I know there will be more hard days — days where I feel like I’m slipping backwards. I’ll probably circle around to the same thoughts again. And yeah, I know I’ve repeated myself across these posts. But that’s part of the process. Healing isn’t neat or linear. Sometimes it loops, and sometimes you just must keep walking the same path until it finally leads somewhere new.

I’m writing all of this for me — to get it out of my head and heart — but if anyone else reads it and sees a bit of themselves in it, maybe they’ll feel less alone. Maybe the repetition, the pain, the effort to find clarity — maybe it’ll feel familiar. And maybe that brings some kind of comfort.

I’m doing the work. I’m receiving counselling.
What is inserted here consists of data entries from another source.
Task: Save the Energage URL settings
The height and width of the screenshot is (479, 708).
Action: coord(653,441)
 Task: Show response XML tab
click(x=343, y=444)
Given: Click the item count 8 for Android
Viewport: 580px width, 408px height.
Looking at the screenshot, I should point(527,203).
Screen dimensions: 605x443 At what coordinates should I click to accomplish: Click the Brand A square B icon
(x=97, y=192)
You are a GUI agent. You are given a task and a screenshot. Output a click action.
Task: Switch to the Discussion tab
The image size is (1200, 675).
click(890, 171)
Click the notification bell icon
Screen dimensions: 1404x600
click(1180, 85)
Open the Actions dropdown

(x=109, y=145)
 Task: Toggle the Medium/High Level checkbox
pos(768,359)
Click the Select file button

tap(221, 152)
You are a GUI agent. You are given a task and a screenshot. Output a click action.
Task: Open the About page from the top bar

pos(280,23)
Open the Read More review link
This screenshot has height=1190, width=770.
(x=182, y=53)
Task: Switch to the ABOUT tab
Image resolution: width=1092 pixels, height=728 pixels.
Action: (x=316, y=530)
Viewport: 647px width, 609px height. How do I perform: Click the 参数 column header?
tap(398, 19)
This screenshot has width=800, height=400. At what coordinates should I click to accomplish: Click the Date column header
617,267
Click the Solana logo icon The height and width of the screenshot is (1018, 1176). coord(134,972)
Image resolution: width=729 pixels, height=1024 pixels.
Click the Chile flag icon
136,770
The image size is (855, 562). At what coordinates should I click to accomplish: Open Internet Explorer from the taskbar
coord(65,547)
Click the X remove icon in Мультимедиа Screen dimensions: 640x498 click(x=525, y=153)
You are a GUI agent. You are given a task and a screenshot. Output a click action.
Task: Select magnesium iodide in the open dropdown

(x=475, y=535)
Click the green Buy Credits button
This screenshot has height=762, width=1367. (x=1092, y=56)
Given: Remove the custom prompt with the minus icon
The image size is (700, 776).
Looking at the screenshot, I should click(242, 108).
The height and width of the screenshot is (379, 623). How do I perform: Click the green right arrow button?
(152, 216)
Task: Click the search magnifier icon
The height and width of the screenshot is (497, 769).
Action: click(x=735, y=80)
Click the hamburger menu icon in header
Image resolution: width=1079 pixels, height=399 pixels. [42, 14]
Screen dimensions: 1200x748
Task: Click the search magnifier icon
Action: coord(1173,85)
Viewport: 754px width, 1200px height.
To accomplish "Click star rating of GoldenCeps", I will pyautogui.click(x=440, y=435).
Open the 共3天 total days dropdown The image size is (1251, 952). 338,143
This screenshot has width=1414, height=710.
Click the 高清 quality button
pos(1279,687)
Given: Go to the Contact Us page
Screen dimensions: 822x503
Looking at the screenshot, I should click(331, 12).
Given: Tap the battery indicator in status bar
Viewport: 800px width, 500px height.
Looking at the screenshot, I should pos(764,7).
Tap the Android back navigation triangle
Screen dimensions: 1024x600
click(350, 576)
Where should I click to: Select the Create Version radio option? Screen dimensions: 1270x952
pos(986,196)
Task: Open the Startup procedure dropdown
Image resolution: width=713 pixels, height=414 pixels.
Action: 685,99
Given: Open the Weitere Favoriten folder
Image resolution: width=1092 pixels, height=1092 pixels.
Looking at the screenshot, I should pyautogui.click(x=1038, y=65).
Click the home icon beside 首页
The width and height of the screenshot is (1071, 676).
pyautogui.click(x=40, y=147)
Honestly, I’ve never really been one for it — not properly — but I want to give it everything this time. I know I have things to unpack. Old relationship wounds I never truly healed from. Patterns in myself I want to break. Defensiveness, shutting down, raising my voice when I feel cornered… I don’t want to carry that into my future.

I want to learn from this. I want to be better — for myself, and for the people in my life going forward.

I’m not all the way there yet. But I’m almost OK.

And soon, I’ll be better than that.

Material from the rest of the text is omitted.